Table 2. Global 450-year (1850–2300) mean heat wave frequency for the weighted case, the unweighted case, and their differences (weighted − unweighted) according to the heat wave temperature thresholds.

Temperature Threshold [°C]	30	35	40	45	50	55	60
Weighted [log (%)]	1.239	0.808	0.442	−0.007	−0.837	−2.088	−2.295
Unweighted [log (%)]	1.243	0.806	0.436	−0.014	−0.850	−2.106	−2.317
Difference [log (%)]	0.004	−0.002	−0.006	−0.007	−0.013	−0.018	−0.022

).

4. Summary and Conclusions

This study examined the effect of the Earth’s curvature on global warming and heat wave frequency changes over the period from 1850 to 2300, using data from the CMIP6 MRI-ESM2-0 historical and SSP5-8.5 experiments. By incorporating a geodetic weight that applies cosine weighting for latitude, we aimed to address the inaccuracies that arise when the curvature of the Earth is not accounted for in global climate data analysis. The spatial distributions of annual mean temperatures for 1850, 2000, 2150, and 2300 were first analyzed, revealing accelerated warming over polar regions, in addition to widespread global warming patterns in 2150 and 2300. The time series of globally averaged near-surface temperatures were then assessed for two cases: one with area weighting and one without. Due to the smaller weight applied to colder temperatures in polar regions in the weighted case, the global average temperature for 1850–2300 was found to be 8.2 °C warmer than in the unweighted case. In contrast, global warming trends for the weighted and unweighted cases were determined to be 0.276 °C per decade and 0.330 °C per decade, respectively, for the period 1850–2300. This difference likely results from a reduced temperature difference between tropical and polar regions, associated with polar amplification under global warming. Our findings suggest that if the Earth’s curvature effect is not considered, global warming trends may be overstated by about 20%.

Furthermore, this study explored changes in heat wave frequency in relation to the Earth’s curvature effect. We defined the occurrence frequency of heat waves as the total number of events with daily maximum near-surface air temperatures exceeding a given threshold. The unweighted global mean frequencies of heat waves above 35 °C were found to increase by 26% in 2000, 84% in 2150, and 317% in 2300, compared to 1850. Additionally, the weighted case consistently exhibited lower frequencies for heat waves above the 35 °C threshold than the unweighted case, due to reduced emphasis on subtropical desert regions in the weighted calculation compared to the equatorial tropics. In conclusion, the rising trend in the frequency of heat waves above 35 °C could be somewhat exaggerated (by up to 5.4% for a 60 °C threshold) if the Earth’s curvature effect is not taken into account.

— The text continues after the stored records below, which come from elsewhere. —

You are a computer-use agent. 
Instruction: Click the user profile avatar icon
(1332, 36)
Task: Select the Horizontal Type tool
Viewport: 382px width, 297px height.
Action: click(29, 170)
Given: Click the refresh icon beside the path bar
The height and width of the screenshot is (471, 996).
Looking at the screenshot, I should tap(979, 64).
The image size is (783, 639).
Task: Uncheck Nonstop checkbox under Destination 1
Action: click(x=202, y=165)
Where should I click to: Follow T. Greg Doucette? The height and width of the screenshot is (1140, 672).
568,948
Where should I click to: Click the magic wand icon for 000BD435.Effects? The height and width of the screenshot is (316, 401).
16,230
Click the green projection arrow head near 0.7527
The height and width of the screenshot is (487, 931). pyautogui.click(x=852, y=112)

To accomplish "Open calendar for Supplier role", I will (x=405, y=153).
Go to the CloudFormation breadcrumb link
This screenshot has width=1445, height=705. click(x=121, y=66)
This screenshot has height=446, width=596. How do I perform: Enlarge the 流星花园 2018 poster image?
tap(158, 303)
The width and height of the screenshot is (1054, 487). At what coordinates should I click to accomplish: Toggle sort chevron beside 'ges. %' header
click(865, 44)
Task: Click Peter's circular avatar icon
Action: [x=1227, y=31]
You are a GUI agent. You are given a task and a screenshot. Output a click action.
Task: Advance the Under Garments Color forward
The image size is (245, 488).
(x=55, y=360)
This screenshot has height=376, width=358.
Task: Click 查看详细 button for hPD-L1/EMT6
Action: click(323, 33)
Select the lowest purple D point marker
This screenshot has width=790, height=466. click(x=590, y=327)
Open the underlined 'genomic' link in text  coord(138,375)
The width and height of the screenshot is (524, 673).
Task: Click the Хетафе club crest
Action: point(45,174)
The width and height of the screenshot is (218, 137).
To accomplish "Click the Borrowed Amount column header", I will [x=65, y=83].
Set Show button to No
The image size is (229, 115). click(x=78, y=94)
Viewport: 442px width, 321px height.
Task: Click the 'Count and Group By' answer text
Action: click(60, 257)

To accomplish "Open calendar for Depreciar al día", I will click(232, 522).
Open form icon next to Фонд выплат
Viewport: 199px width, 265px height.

By addressing the potential overestimation of global warming and heat wave trends due to the neglect of the Earth’s curvature effect, this study offers valuable insights into a precise methodology for calculating global warming and heat wave trends. Future studies should continue to explore and refine these methods to ensure that climate projections are as accurate as possible, enabling better-informed policy decisions to mitigate and adapt to the effects of global climate change.